Tharon Mayes

Personal information
- Born: September 9, 1968 (age 57) New Haven, Connecticut, U.S.
- Listed height: 6 ft 3 in (1.91 m)
- Listed weight: 175 lb (79 kg)

Career information
- High school: Hillhouse (New Haven, Connecticut)
- College: Florida State (1987–1990)
- NBA draft: 1990: undrafted
- Playing career: 1990–2000
- Position: Shooting guard
- Number: 25, 8

Career history
- 1990–1991: Sioux Falls Skyforce
- 1991: New Haven Skyhawks
- 1991: Philadelphia 76ers
- 1991: Sioux Falls Skyforce
- 1992: Los Angeles Clippers
- 1992: Sioux Falls Skyforce
- 1992–1993: Castors Braine
- 1993: Purefoods TJ Hotdogs
- 1993: Grand Rapids Hoops
- 1994: Fargo-Moorhead Fever
- 1994–1995: Breogán Lugo
- 1995–1996: Rhöndorfer TV
- 1996: Florida Sharks
- 1996: Formula Shell Zoom Masters
- 1996: Hapoel Tsfat
- 1997: Yakima Sun Kings
- 1997–1998: Covirán Sierra Nevada
- 1998–1999: Recreativos Orenes Murcia
- 1999–2000: Hapoel Holon
- 2000: San Diego Stingrays

Career highlights
- CBA All-Rookie Team (1991);

Career NBA statistics
- Points: 99 (4.1 ppg)
- Rebounds: 16 (0.7 rpg)
- Assists: 35 (1.5 apg)
- Stats at NBA.com
- Stats at Basketball Reference

= Tharon Mayes =

American basketball player (born 1968)

Tharon Rex Mayes (born September 9, 1968) is an American former professional basketball player. Born in New Haven, Connecticut, USA, he was listed at 6'3" tall and weighed 175 lbs.

== Career ==
Mayes played collegiate ball with the Florida State University Seminoles (1987–1990). He scored 1260 points (16.4 ppg) for Florida State and had a total of 132 steals. Scoring 23.3 points per game in the 1989-90 campaign, he put up the third-best season scoring average in FSU history. In the team's media guide, Mayes was described as "a defensive terror because of his lightning-quick hand". In January 1990, he was suspended indefinitely after an altercation with a parking meter patrolman.

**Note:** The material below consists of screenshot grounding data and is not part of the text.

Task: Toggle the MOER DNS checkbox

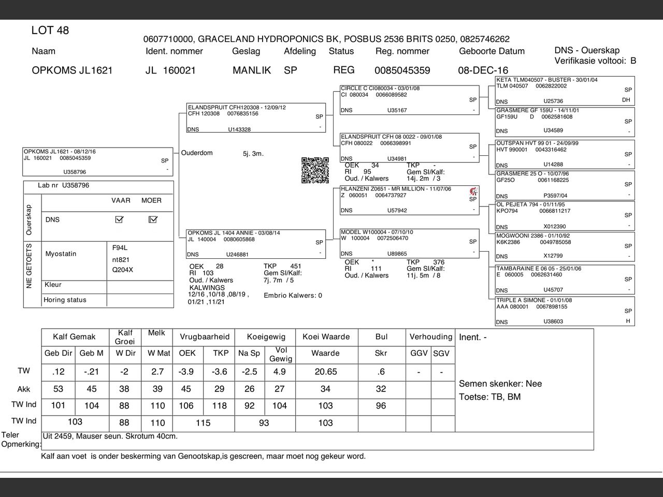Action: tap(152, 220)
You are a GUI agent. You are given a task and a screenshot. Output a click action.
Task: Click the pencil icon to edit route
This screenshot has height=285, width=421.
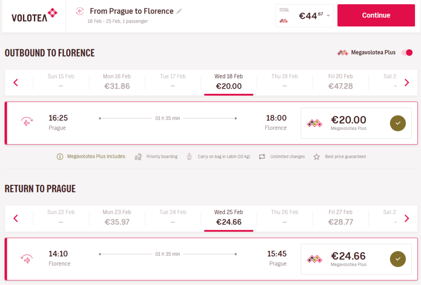(x=179, y=11)
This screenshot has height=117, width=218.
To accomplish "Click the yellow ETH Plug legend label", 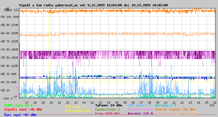I will [x=75, y=107].
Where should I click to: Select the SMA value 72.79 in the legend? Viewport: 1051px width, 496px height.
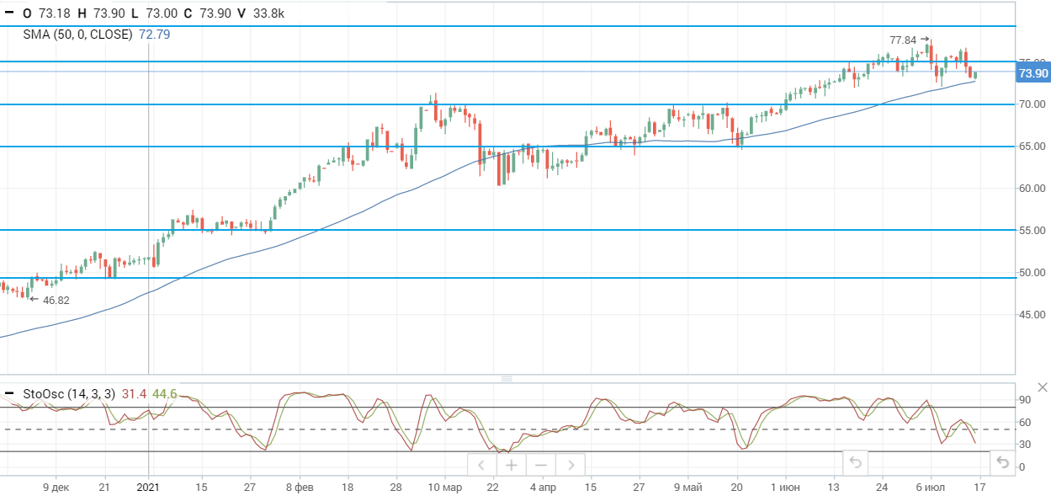[x=155, y=35]
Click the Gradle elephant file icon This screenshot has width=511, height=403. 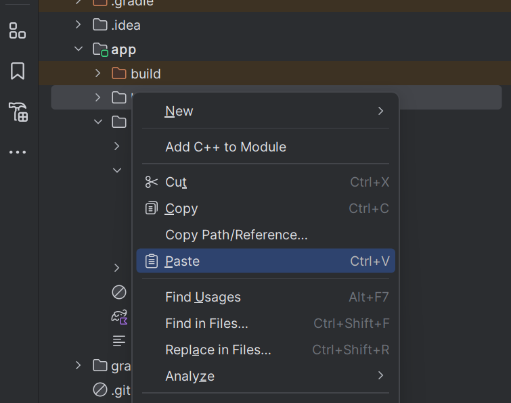(119, 316)
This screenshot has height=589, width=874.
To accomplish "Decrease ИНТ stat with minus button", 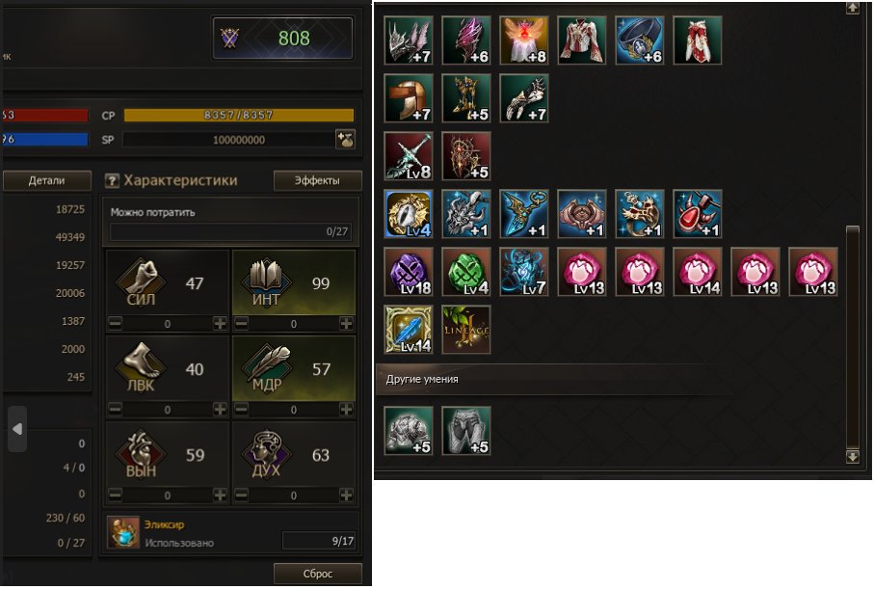I will [241, 323].
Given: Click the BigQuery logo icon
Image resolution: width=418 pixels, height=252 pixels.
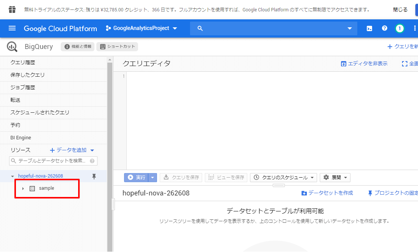Looking at the screenshot, I should [12, 47].
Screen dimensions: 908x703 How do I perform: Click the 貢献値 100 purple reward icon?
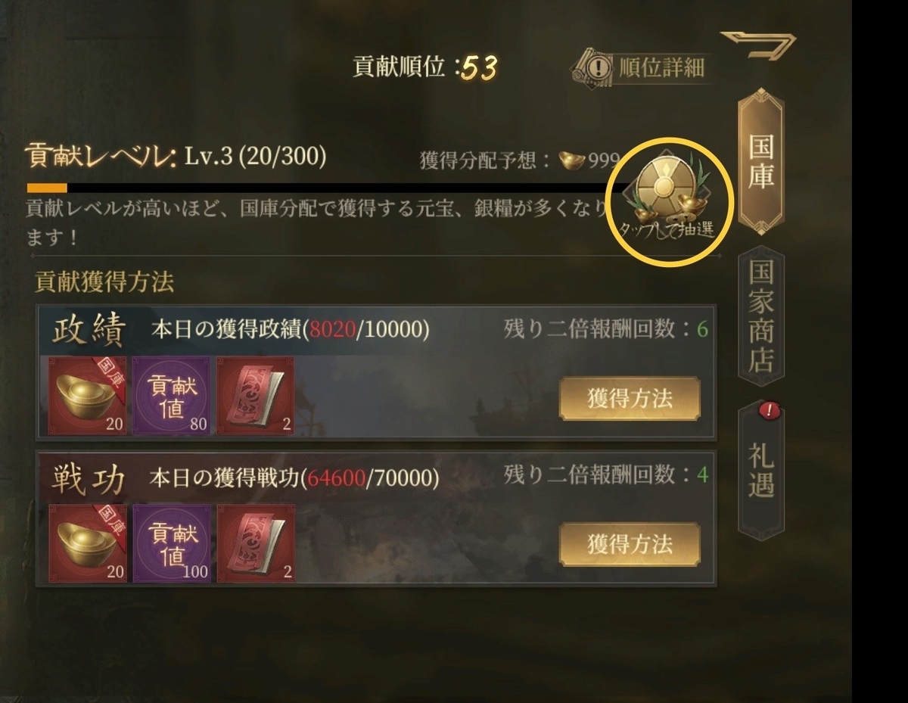coord(172,543)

He played the majority of his professional basketball career in the CBA for the Sioux Falls Skyforce (1990–1992), Grand Rapids Hoops (1993), Fargo-Moorhead Fever (1993–1994) and Yakima Sun Kings (1997). In 1990–91, Mayes scored 25.1 points per contest for the Skyforce, making him the third leading scorer of the CBA season. His 1354 points this season were the most in a single season in franchise history. Mayes was selected to the CBA All-Rookie Team in 1991. He participated in the NBA with brief stints with the Philadelphia 76ers (1991) and Los Angeles Clippers (1992). In the NBA, Mayes saw action in a total of 24 games, averaging 4.1 points a game.

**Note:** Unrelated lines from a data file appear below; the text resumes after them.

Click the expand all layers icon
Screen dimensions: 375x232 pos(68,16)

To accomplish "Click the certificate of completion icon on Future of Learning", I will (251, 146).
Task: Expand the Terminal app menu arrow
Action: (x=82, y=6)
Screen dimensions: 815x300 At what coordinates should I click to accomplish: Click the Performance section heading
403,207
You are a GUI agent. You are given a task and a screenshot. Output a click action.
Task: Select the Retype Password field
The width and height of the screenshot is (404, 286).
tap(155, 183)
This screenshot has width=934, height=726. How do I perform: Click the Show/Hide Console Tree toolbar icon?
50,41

He also played overseas in Belgium for Castors Braine (1992–1993), in the Philippines for Purefoods TJ Hotdogs (1993) and Formula Shell Zoom Masters (1996), in Germany for Rhöndorfer TV (1995–1996; with 17.7 ppg in 23 appearances, he was the team's leading scorer), in Spain for Breogán Lugo (1994–1995; 38 games: 22.6 ppg), Covirán Sierra Nevada (1997–1998; 28 games: 15.9 ppg) and Recreativos Orenes Murcia (1998–1999; 12 games: 14.2 ppg), and in Israel for Hapoel Tsfat (1996–1997) and Hapoel Holon (1999–2000; 9 games: 12.2 ppg).

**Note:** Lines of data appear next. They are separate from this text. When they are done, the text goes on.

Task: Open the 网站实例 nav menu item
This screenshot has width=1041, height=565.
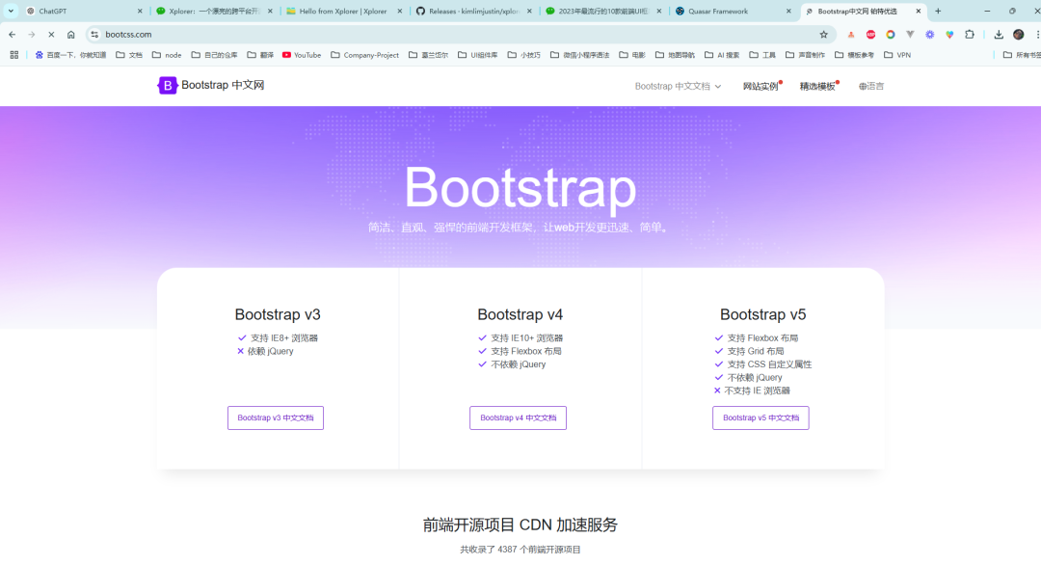Action: (x=761, y=86)
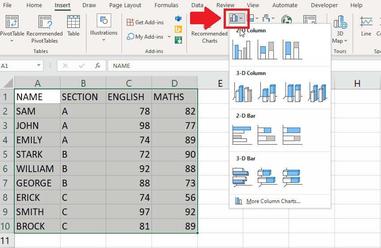381x248 pixels.
Task: Choose the 3-D Stacked Bar chart
Action: 267,177
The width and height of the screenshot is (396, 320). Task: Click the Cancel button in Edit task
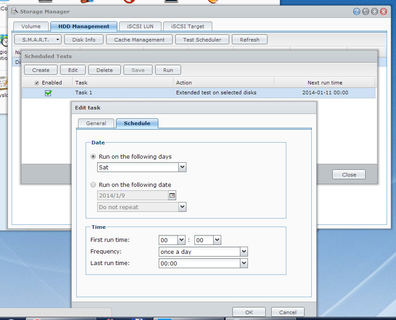(x=287, y=312)
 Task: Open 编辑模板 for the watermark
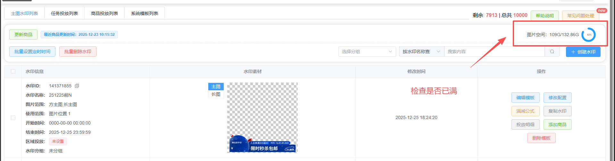point(525,98)
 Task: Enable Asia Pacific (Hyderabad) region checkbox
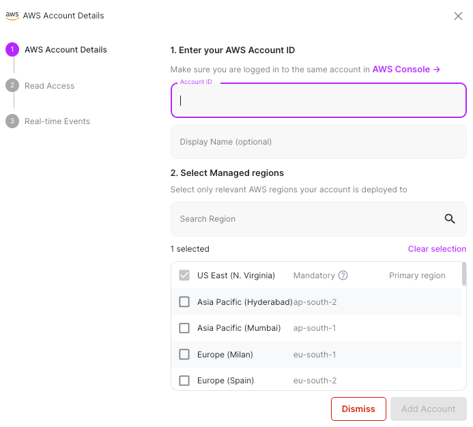[x=184, y=302]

After retiring, Mayes settled in Toronto and started a basketball camp. In 2003, he decided to come back to Florida State University with the goal to finish his degree in criminology. Mayes worked in youth programs in Toronto, Florida, Boston and in his hometown, where he became the sports director of the Boys & Girls Club of New Haven in 2009.

== Notable awards ==
- CBA All-Rookie (1991)
- CBA All-Star (1991)
- Named one of the 20 Greatest Players in the history of the Sioux Fall Skyforce

==Personal life==
Mayes is the stepfather of the former Florida State player Xavier Rathan-Mayes.